I found a brief glimmer of possibility with this connection. Despite the family's residence in Ohio, the two oldest daughters, May and Martha, were reported to have been born in Virginia. Since May was born in 1839 and Martha in 1840, I looked for a family with that composition in the 1840 census. There they were, living in Cabell County, then part of Virginia (though now in West Virginia), one county removed from Lawrence County, which was across the state line to the northwest.

This was not near Randolph County, where I had found another Daniel Booth living in earlier years—Randolph County being nearly two hundred miles away—so I dismissed any thoughts of Evelina moving to be closer to grandparents. At any rate, the Ward household had apparently lived in Virginia only briefly, as both the 1850 census and 1860 census showed them back in Lawrence County, Ohio. Evelina died in 1886 and was buried in Lawrence County, indicating what likely was a lifelong residence in that location, other than that brief move across the state line. Indeed, that 1860 census had reported her own birthplace as Ohio, a possible sticking point, considering her 1818 date of birth would have been only two years after my Alexander was said to have been born in Nansemond County, Virginia, hundreds of miles to the east.

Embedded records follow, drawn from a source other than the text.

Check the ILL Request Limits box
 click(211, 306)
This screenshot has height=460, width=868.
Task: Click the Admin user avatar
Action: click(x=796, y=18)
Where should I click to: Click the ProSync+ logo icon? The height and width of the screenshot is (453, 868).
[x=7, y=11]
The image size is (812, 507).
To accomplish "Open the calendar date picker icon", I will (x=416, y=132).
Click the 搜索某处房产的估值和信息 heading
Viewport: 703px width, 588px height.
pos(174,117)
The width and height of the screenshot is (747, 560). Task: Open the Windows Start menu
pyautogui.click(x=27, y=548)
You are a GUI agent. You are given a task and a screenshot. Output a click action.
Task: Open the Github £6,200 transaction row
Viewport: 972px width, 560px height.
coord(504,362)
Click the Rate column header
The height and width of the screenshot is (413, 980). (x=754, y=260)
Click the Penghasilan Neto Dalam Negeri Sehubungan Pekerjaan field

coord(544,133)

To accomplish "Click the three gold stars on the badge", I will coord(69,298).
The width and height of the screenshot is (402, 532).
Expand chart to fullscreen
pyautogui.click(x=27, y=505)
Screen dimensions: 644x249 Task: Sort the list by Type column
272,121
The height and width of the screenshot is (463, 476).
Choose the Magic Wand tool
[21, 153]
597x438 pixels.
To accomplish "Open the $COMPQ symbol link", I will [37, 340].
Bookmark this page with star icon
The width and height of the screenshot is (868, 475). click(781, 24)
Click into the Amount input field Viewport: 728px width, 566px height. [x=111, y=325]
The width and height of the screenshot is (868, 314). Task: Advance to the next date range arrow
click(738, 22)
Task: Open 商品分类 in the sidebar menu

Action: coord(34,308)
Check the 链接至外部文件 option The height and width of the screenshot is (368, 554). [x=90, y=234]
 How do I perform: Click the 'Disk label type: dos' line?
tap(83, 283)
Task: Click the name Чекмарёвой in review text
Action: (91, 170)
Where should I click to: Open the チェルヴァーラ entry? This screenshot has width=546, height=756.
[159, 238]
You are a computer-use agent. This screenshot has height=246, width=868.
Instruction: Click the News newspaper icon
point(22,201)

With only nine centiMorgans shared between myself and this descendant of Evelina, such a slim margin could be attributed to other reasons. We both could be related through another, as yet undiscovered, family line. Or we could simply share more distant relatives—or merely the fact that our ancestors were from the same regional origin, sharing history from centuries previous to this Boothe family puzzle.

Considering that the other two ThruLines Boothe matches, descended from supposed siblings of my Alexander, shared even less genetic material, they too could be considered identical by state, rather than identical by descent. Looking at the records showing various men named Daniel Boothe, as we did yesterday, causes me to doubt the fact that we're even looking at one specific individual—let alone a man who could have been my Alexander Boothe's father. In the next few days, we'll wrap up this exploration, noting possible next steps for continued research in future years.